Problem to work on: Write out exactly the lines from the one holding "Click the Deadlock game icon" to the last line of the entries, both ends included and nothing else, without the pictures.

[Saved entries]
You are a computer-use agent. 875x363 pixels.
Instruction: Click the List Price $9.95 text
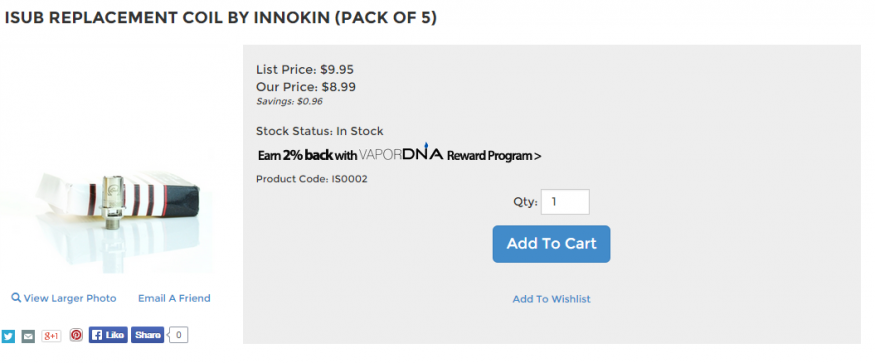305,70
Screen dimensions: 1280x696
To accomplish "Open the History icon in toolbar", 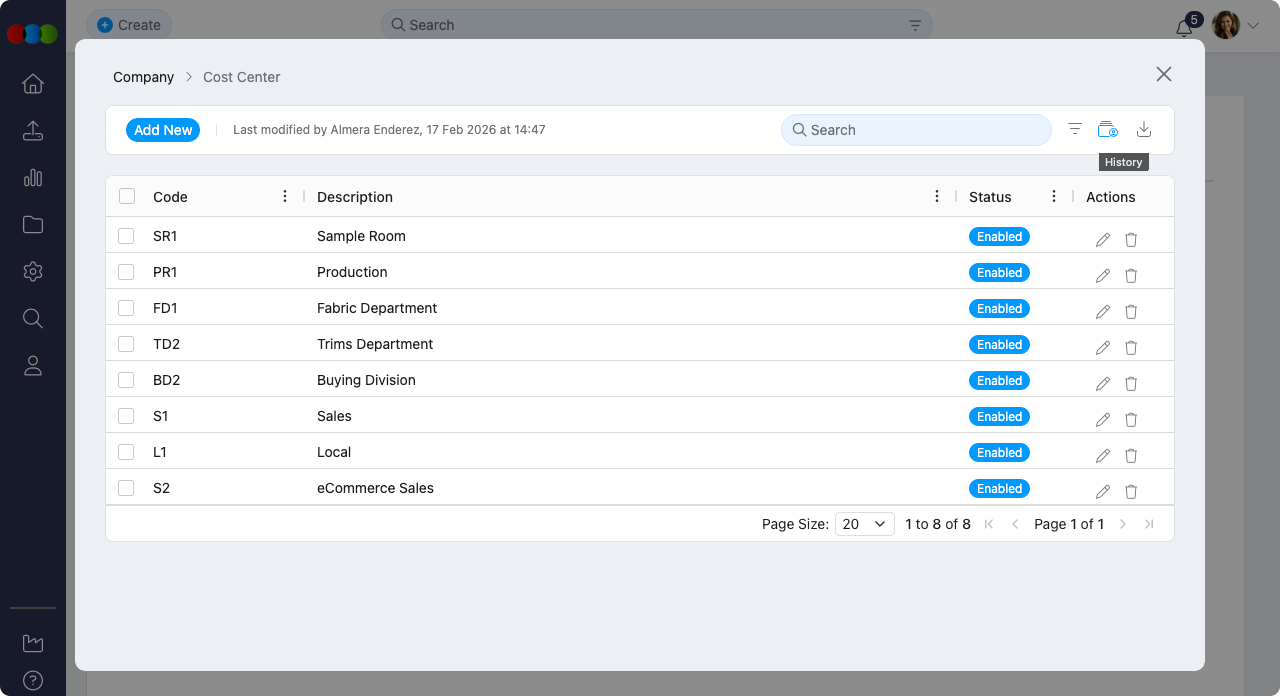I will pyautogui.click(x=1107, y=130).
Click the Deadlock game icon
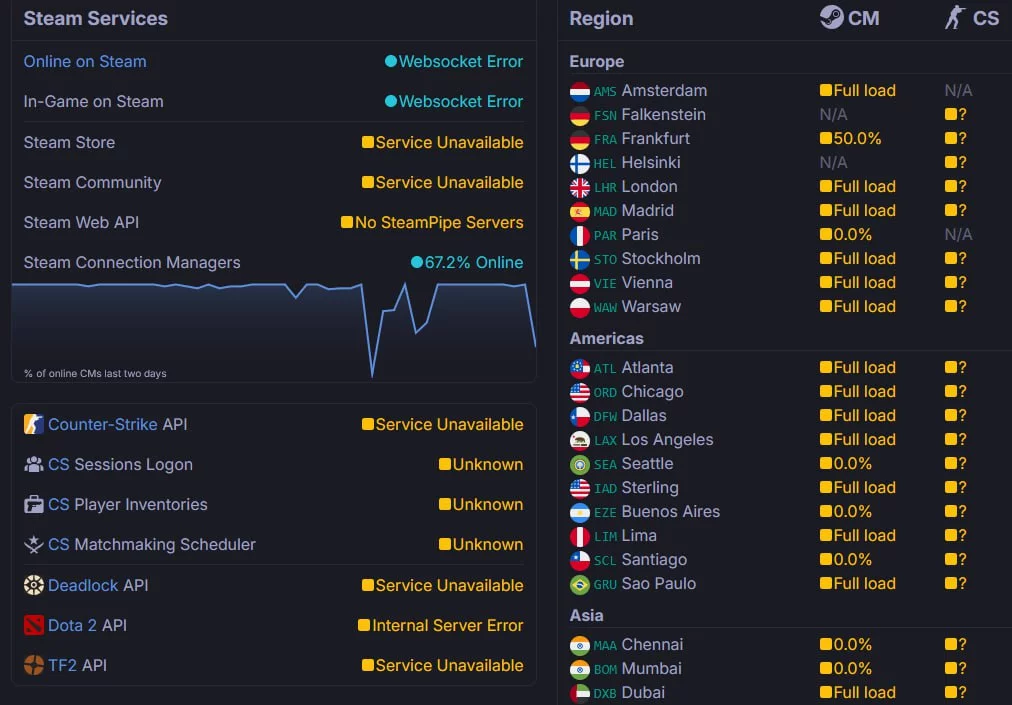 [x=34, y=585]
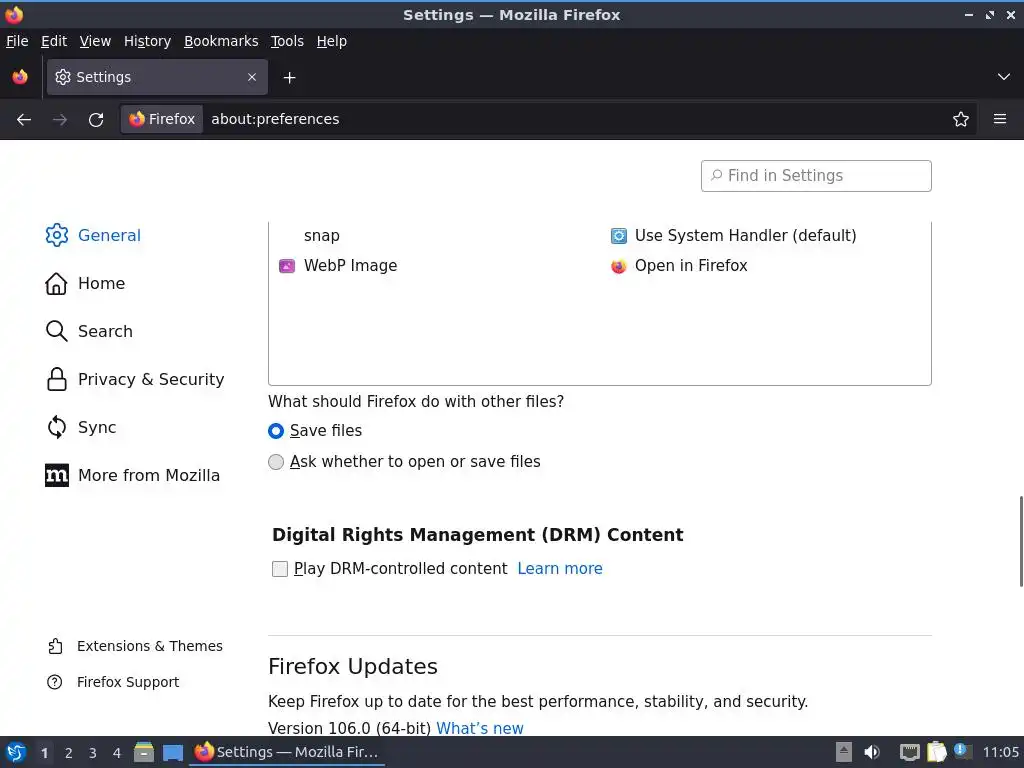Reload the page with the refresh icon
This screenshot has height=768, width=1024.
point(96,119)
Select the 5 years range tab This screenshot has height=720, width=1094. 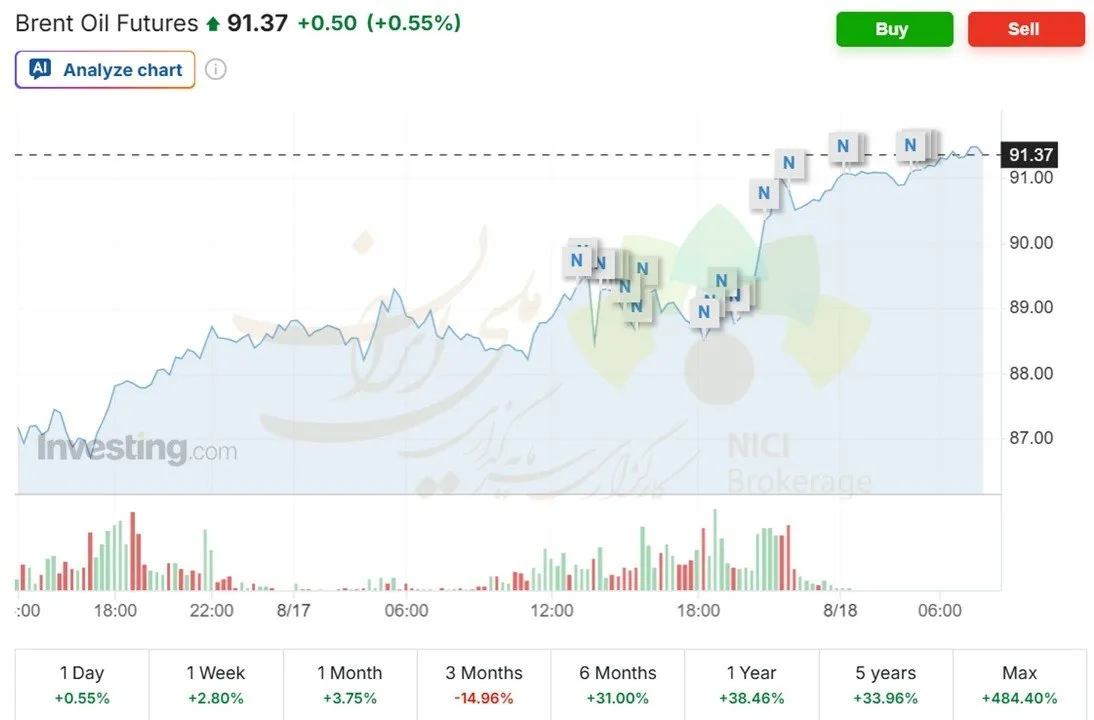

Answer section:
Click the Deadlock game icon
 [x=34, y=585]
Reload the page with the refresh icon
This screenshot has height=768, width=1024.
point(96,119)
Select the 5 years range tab This screenshot has height=720, width=1094. 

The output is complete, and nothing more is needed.